Friday, February 25, 2011

Content Quality

A while back, when 365 Media was figuring out how to determine which information sources were more reliable than others - we developed the concept of the 'content momentum' of a site. Our NLP-based system were scouring content to find described business events to convert into data changes in existent (customer) databases. We were constantly looking for ways for our system to make better decisions based on things like priority (which news piece is more reliable), efficiency (which site is churning out re-runs and wasting good server time) and ranking (in this industry, which are the best sources of primary news).

Content Momentum was a concept that enabled us to do this - it worked loosely around the mass (size of overall content on site) multiplied by velocity (rate at which new content appears on the site) concept (hence 'momentum') with added caveats around the value of that content as it was processed through our system and then fed back to the training set.

All very interesting. Why am I mentioning this? Well, today Google announced a change to its search algorithm in order to "provide better rankings for high-quality sites—sites with original content". Google now cares whether the site has content quality? Well, duh, that's great.

Labels: ,

Thursday, February 17, 2011

Process This

Mainstream media has temporarily got caught up in the discussion about meaning-based computing and processing with IBM's Watson kicking some champion butt on Jeopardy! My first thought when I heard about this a few month's back was - why is this IBM? OK, the Deep Blue chess master and all that, but this is the leading edge of software. Why is this not Microsoft, Autonomy or another software company leading the way in showing how NLP has broader application?

Then I went to the IBM website and I realized the answer.

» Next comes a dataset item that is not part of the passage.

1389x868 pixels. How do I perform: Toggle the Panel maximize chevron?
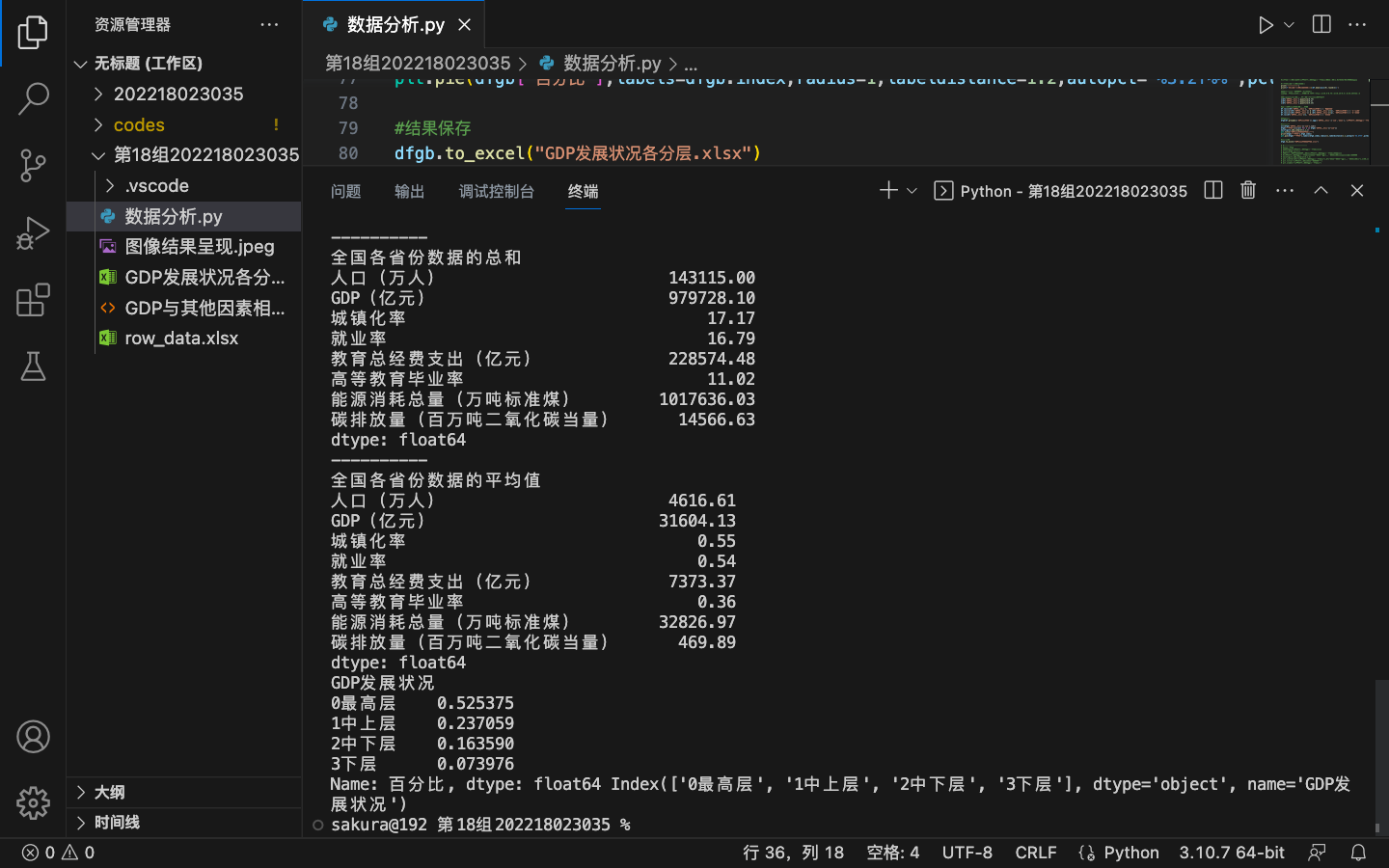coord(1321,190)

Watson is a marketing gimmick to demonstrate the power of IBM's Power7 processor. IBM's marketing team are using natural language processing as a theme to show how powerful it's hardware is, because natural language processing requires a heck of a lot of, well, processing. So, in some ways this both undermines and supports the sense that NLP has real world application by firstly showing it in a mainstream application (answering questions on Jeopardy!) but secondly where "a single, precise answer to a question requires custom algorithms, terabytes of storage and thousands of POWER7 computing cores working in a massively parallel system".

OK, so bringing in Moore's Law, that's how long til I can give my laptop a name and it can make me some money on Millionaire?

Labels:

Monday, February 07, 2011

Solipsists don't care about their online reputation

We had an internal discussion about the target market for our new social media monitoring and sentiment analysis system. Our marketing department demonstrated its insight and expertise by deliberately excluding solipsists as a target market. This was funny, but we won't be sending them a brochure.

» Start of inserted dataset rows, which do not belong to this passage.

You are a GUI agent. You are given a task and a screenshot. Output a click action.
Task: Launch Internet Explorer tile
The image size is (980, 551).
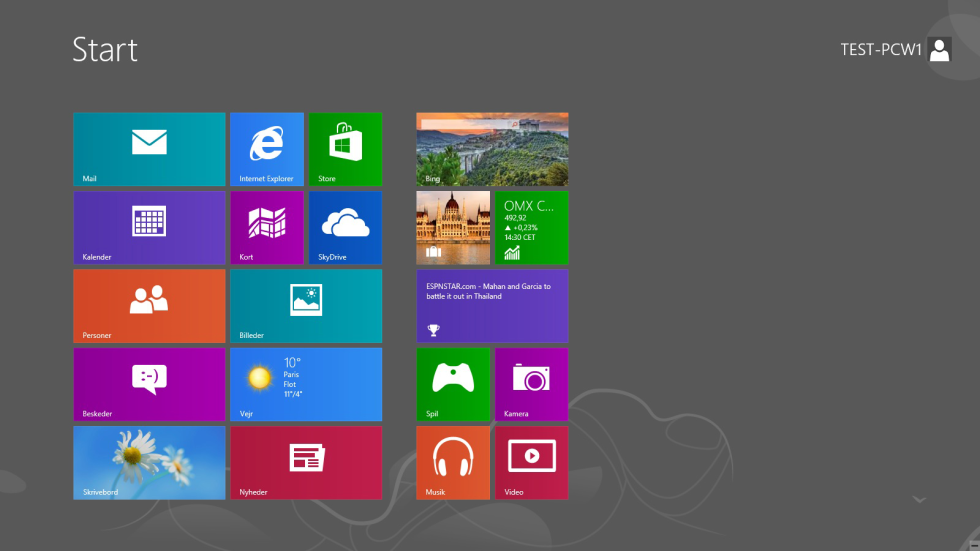click(266, 149)
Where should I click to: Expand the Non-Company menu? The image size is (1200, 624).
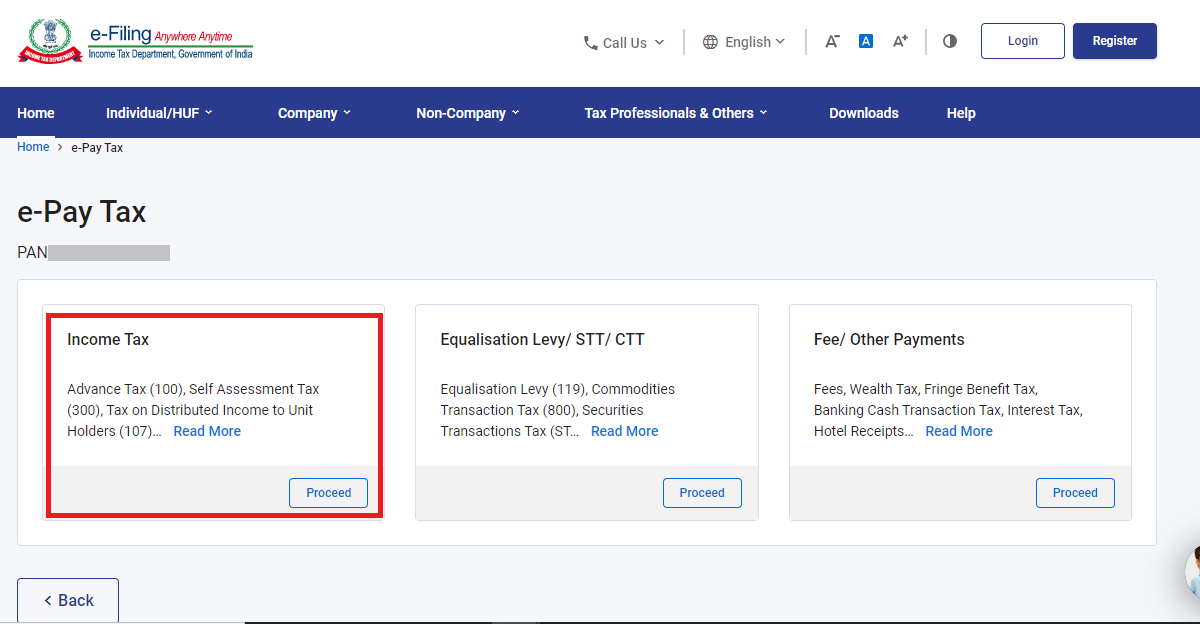coord(467,112)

Thursday, February 03, 2011

The Web Effect

Part of our new social media listening app is Influence Tracking - our team has created a ranking mechanism to determine the level of influence a particular review/comment has comparatively over another review (factors like reach, traffic, relevance, brand value) in order to identify differentiators (that need further action).

This has moved us into an interesting area - tracking who are the 'influencers'. A few companies are providing services in this area (PeerIndex, Klout). So, our intrepid R&D team have started developing in this direction (watch this space etc etc).

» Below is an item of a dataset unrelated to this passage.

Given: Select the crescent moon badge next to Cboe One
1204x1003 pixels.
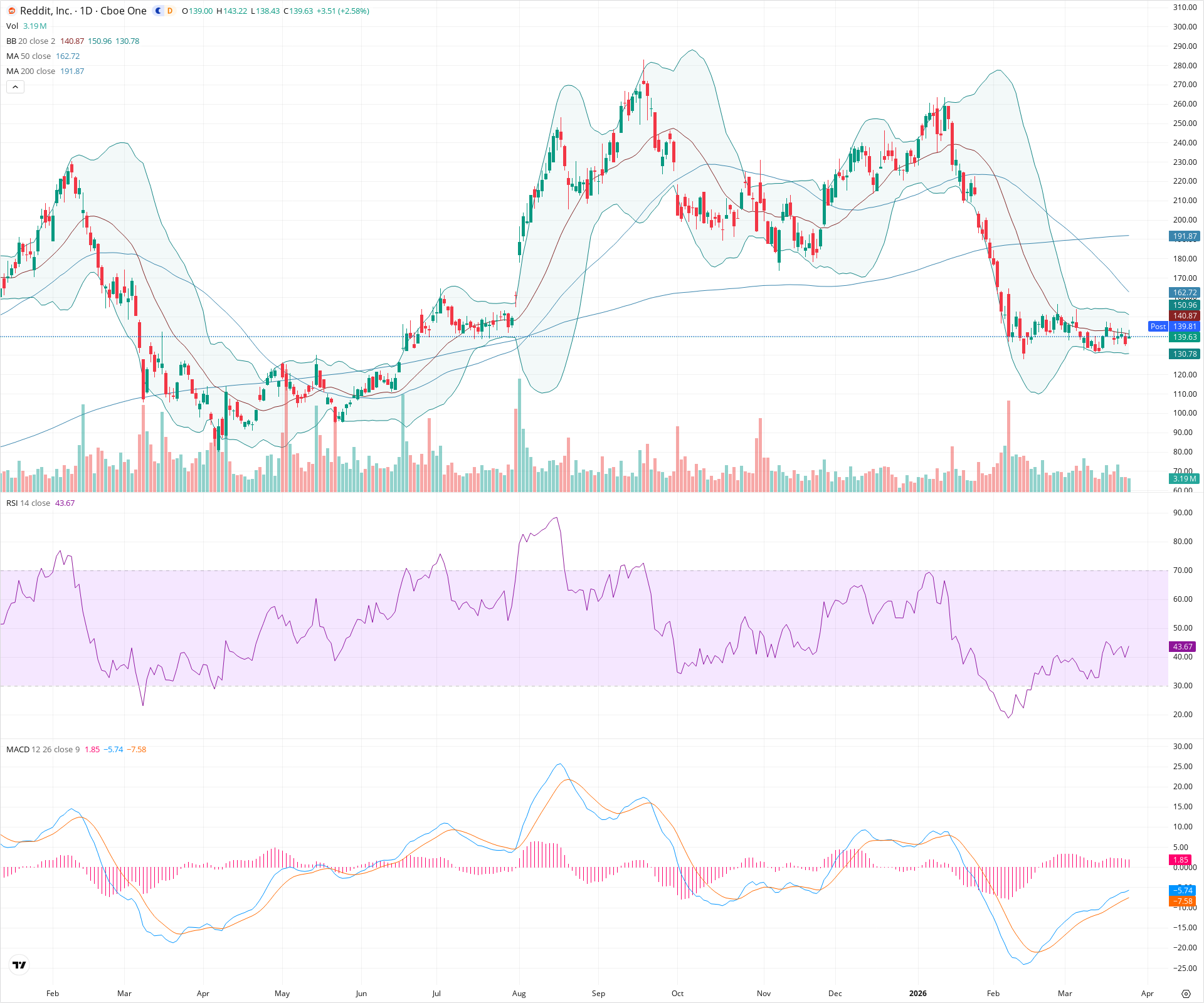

Question is - how do we describe the effect an influencer has.. is it a ripple effect, a snowball effect, a butterfly effect or a domino effect? OK butterfly is the coolest but also the least likely. If we were to visually map out the effect of a good review - track it through hashtags and hyperlinks - which type of effect would best describe it..

Wednesday, February 02, 2011

Who's Listening?

Interesting study by Markettools a couple of months ago that postulated that 94% of companies do not use monitoring of social media to find out what customers or prospects are saying about them.

Actually I'm surprised 6% do actually listen to customers via social media. Is this 6% of the 18 million companies in the world - are you telling me over 1m companies are using social media monitoring - or is this 6% of the top ten thousand companies in the USA? Probably the latter. Radian 6 - who my guess is the leader in the field right now - claim 1,700 customers.

I don't see anyone debating the value - so if only 6% are actually using this type of service, then it must be because of education and accessibility.